Please pull every line of text out of the records below and reproduce it word for word, leaving the pictures out of your answer.
>> Begin Extracted data
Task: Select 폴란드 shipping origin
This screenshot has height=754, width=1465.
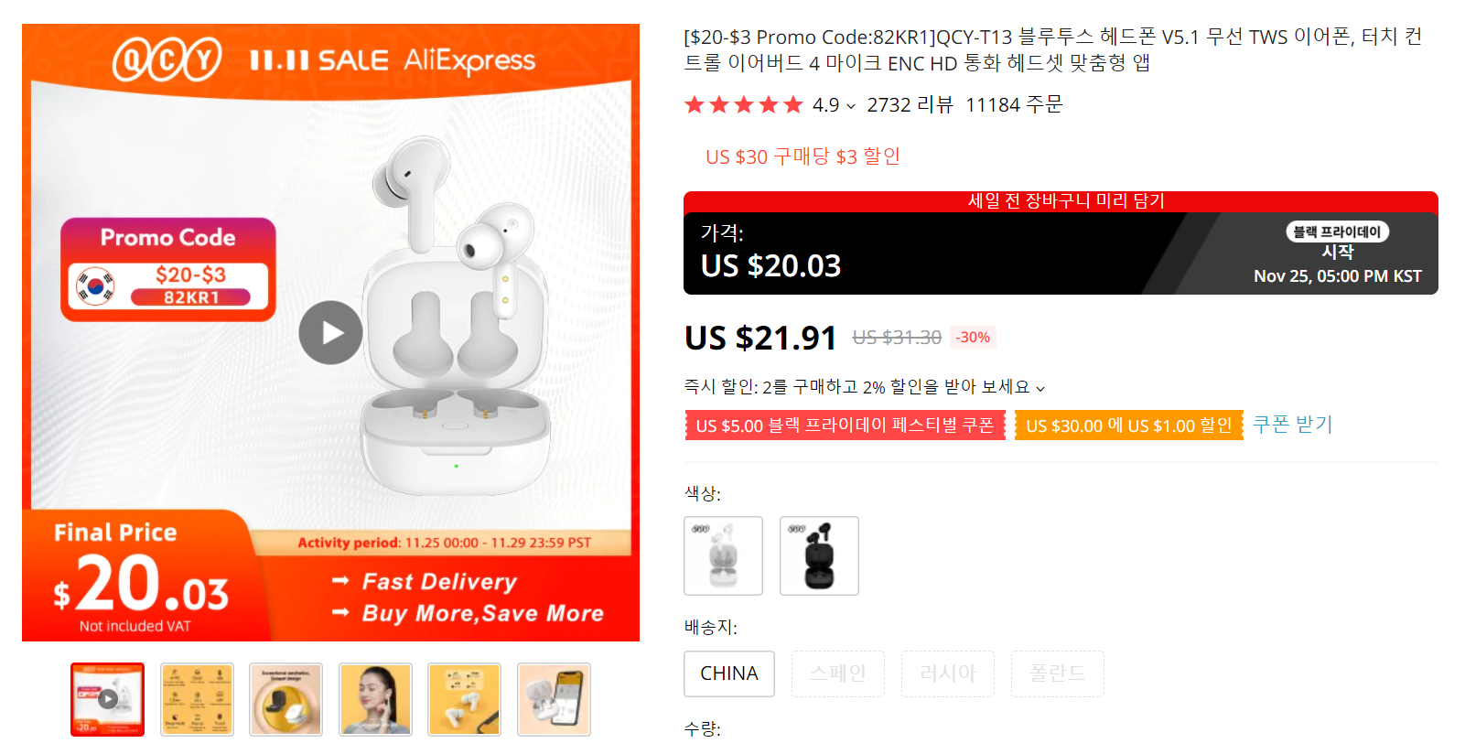Action: click(x=1058, y=673)
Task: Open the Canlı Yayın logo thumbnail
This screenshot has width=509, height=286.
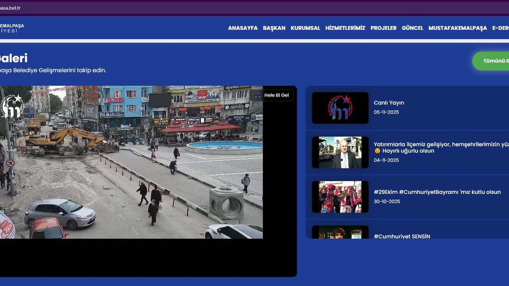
>> End Extracted data
# Result of the task
Task: Select 폴란드 shipping origin
This screenshot has height=754, width=1465.
Action: click(x=1058, y=673)
Task: Open the Canlı Yayın logo thumbnail
This screenshot has width=509, height=286.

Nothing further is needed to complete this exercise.